Abstract
To investigate the role of innate immunity in variable efficacy of Mycobacterium bovis BCG vaccination in Malawi and the United Kingdom, we examined 24-h tumor necrosis factor alpha, interleukin-1β (IL-1β), and IL-10 responses to mycobacterial purified protein derivatives (PPDs). The rank order in stimulatory potency for different PPDs was the same for all three cytokines. Before vaccination Malawians made higher pro- and anti-inflammatory responses than did United Kingdom subjects. Fewer than 5% of United Kingdom subjects made IL-10 in response to any PPD, compared to 19 to 57% responders among Malawians. Priming for regulatory IL-10 may contribute to the smaller increase in gamma interferon responses in Malawians compared to United Kingdom subjects following BCG vaccination.
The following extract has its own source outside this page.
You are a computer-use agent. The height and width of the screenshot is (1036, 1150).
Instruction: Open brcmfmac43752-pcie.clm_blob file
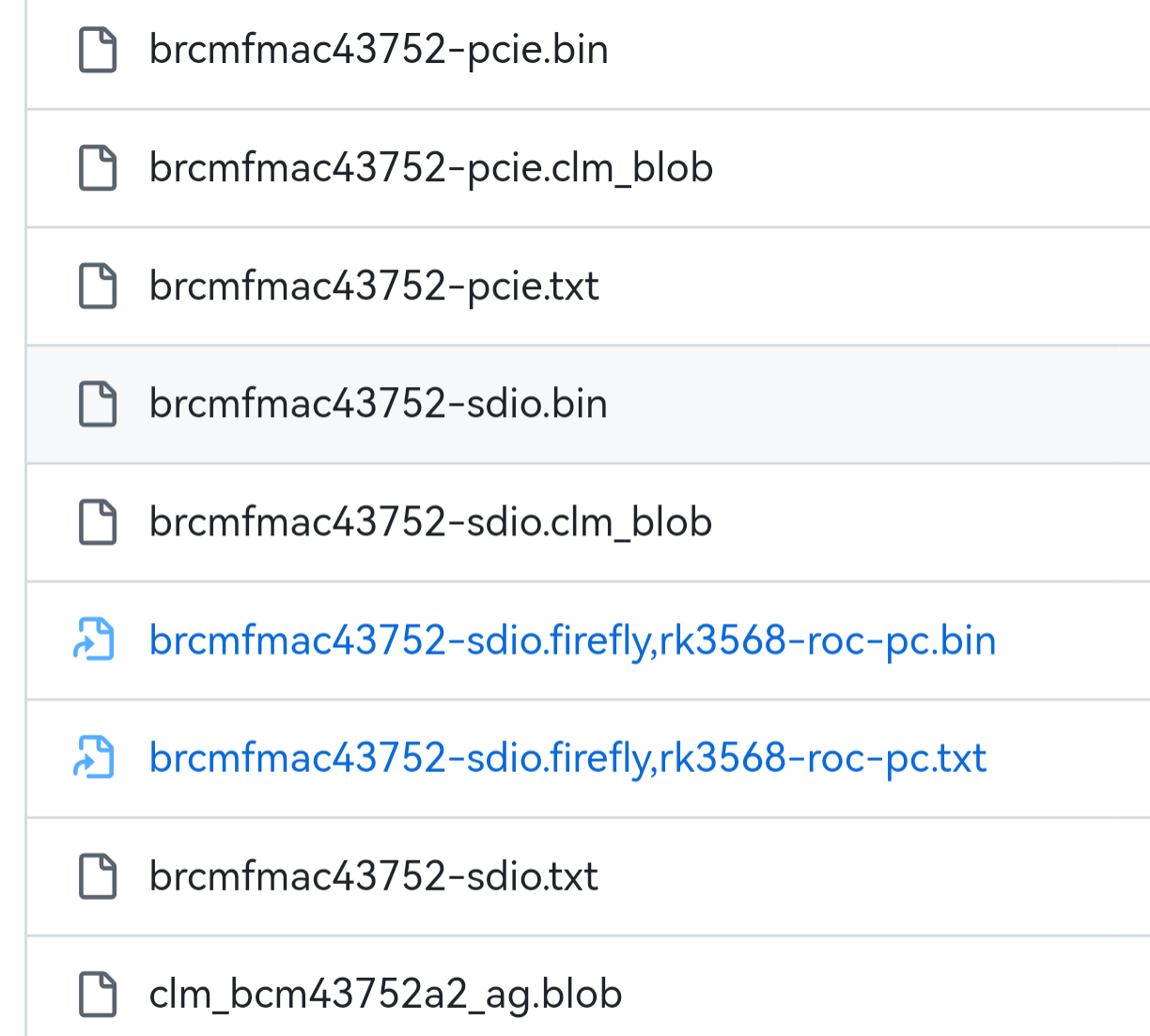tap(431, 168)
The efficacy of vaccination against tuberculosis with Mycobacterium bovis bacillus Calmette-Guérin (BCG) varies geographically (reviewed in reference 10), one reason for which relates to differences in exposure to environmental mycobacteria (3). This is reflected in (i) higher prevaccination gamma interferon (IFN-γ) responses to environmental mycobacterial antigens in Malawi than in the United Kingdom (5), (ii) greater BCG-attributable increases in IFN-γ responses in the United Kingdom than in Malawi (5), and (iii) greater BCG-attributable increases in IFN-γ response to M. tuberculosis purified protein derivative (PPD) in Malawians with low initial responsiveness to PPDs of M. avium, M. intracellulare, and M. scrofulaceum (the MAIS complex) than in those with high initial responses (3). The higher prevalence of IFN-γ responsiveness to PPDs of the environmental MAIS complex than to PPDs of M. tuberculosis, M. bovis, or the more distantly related fast-growing species M. vaccae and M. fortuitum in Malawi (3) might relate to both relative exposure to these different species and the composition of cross-reacting T-cell peptide epitopes in the preparations. Alternatively, or in addition, they could reflect the ability of PPDs to induce proinflammatory (e.g., tumor necrosis factor alpha [TNF-α] and interleukin-1β [IL-1β]) or anti-inflammatory (e.g., IL-10) cytokine responses that regulate the adaptive immune response. To address this, we here examine 24-h TNF-α, IL-1β, and IL-10 responses in stimulated whole-blood cultures. This reveals differences in the magnitude of responsiveness to different mycobacterial PPDs as well as apparent in vivo priming for higher prevaccination responses in Malawian than in United Kingdom subjects.
Study design.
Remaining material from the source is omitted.